Eine mikroskopische Untersuchung der Knochen und ihrer Schnitte (Taphonomie) ergab, dass die Bewohner von Terra Amata Rotwild jagten und die gesamten Kadaver zur Baustelle transportierten und sie dort schlachteten. Hirschlangknochen aus Terra Amata wurden zur Knochenmarkextraktion gebrochen, wovon Anzeichen dafür sind, dass Depressionen (Perkussionskegel genannt) und Knochenflocken verursacht wurden. Die Knochen weisen auch eine signifikante Anzahl von Schnitten und Streifen auf: ein klarer Beweis dafür, dass die Tiere geschlachtet wurden.
Auerochsen und junge Elefanten wurden ebenfalls gejagt, aber nur die fleischreicheren Teile dieser Kadaver wurden von dort zurückgebracht, wo sie getötet oder gefunden wurden. Die Strandarchäologen nennen dieses Verhalten nach jiddischem Wort "schlepping". Nur Klauen und Schädelstücke von Schweineknochen wurden zurück ins Lager gebracht, was bedeuten könnte, dass die Neandertaler die Stücke gefressen haben, anstatt die Schweine zu jagen.

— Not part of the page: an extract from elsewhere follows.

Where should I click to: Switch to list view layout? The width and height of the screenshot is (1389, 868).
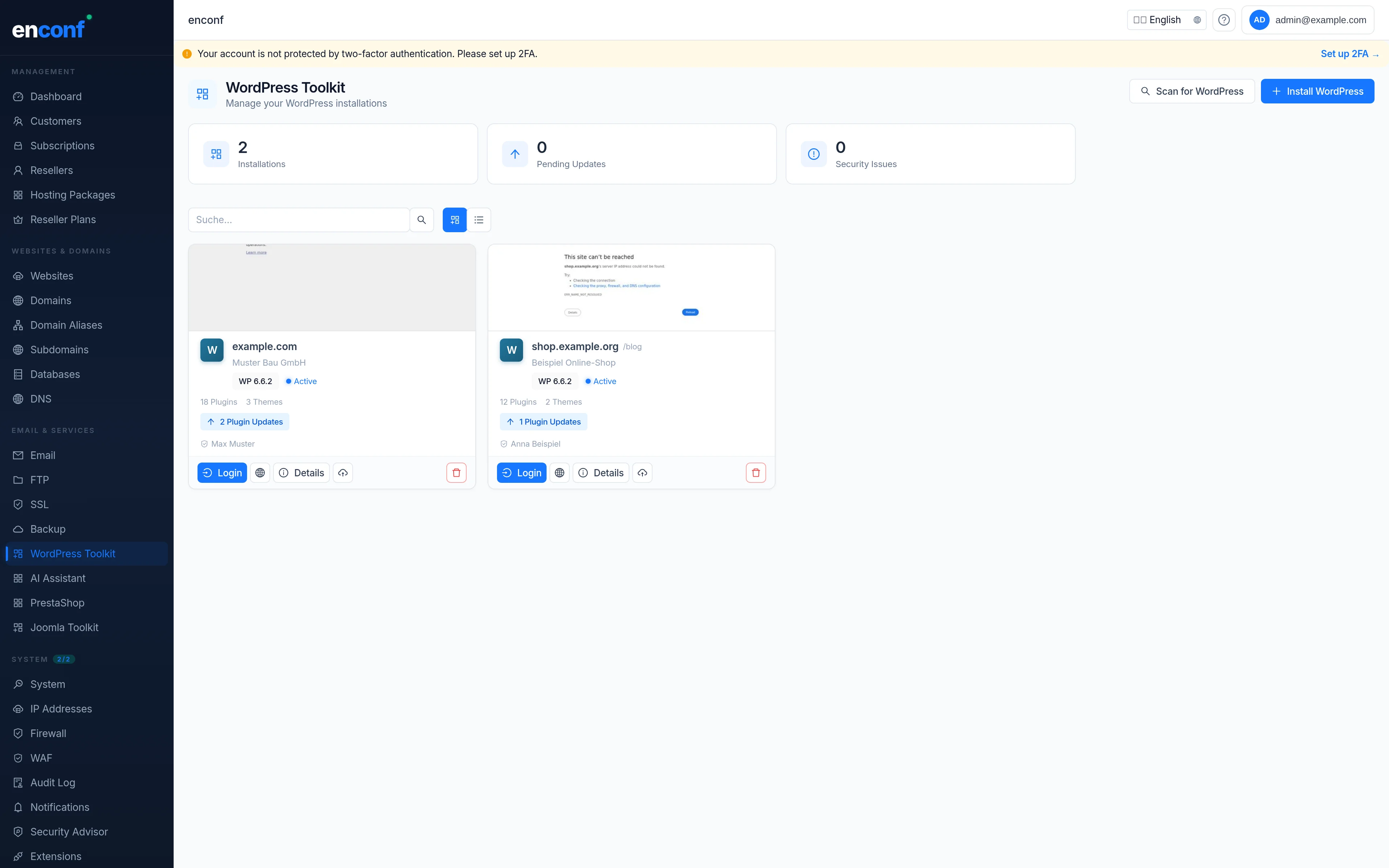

Terra Amata wurde 1966 vom französischen Archäologen Henry de Lumley ausgegraben, der sechs Monate lang 120 Quadratmeter ausgegraben hatte. De Lumley identifizierte etwa 10 m Ablagerungen und berichtete zusätzlich zu den großen Säugetierknochenresten von Hinweisen auf Herde und Hütten, die darauf hindeuten, dass die Neandertaler längere Zeit am Strand lebten.

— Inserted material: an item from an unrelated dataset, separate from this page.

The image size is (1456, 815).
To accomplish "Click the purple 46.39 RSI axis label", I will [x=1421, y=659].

Jüngste Untersuchungen der von Anne-Marie Moigne und Kollegen berichteten Assemblagen ergaben Beispiele für Knochenretuschen in der Terra Amata-Assemblage (sowie in anderen frühpleistozänen Neandertalern, Orgnac 3, Cagny-l'Epinette und Cueva del Angel). Retusche (oder Schlagstöcke) sind eine Art Knochenwerkzeug, das später von Neandertalern (in der Mittelpaläolithischen Periode MIS 7-3) verwendet wurde, um einem Steinwerkzeug den letzten Schliff zu verleihen. Retuschierer sind Werkzeuge, die in der Regel nicht so häufig an europäischen Standorten im Unterpaläolithikum zu finden sind. Moigne und Kollegen argumentieren jedoch, dass sie die frühen Stadien der später entwickelten Technologie des Soft-Hammer-Percussion darstellen.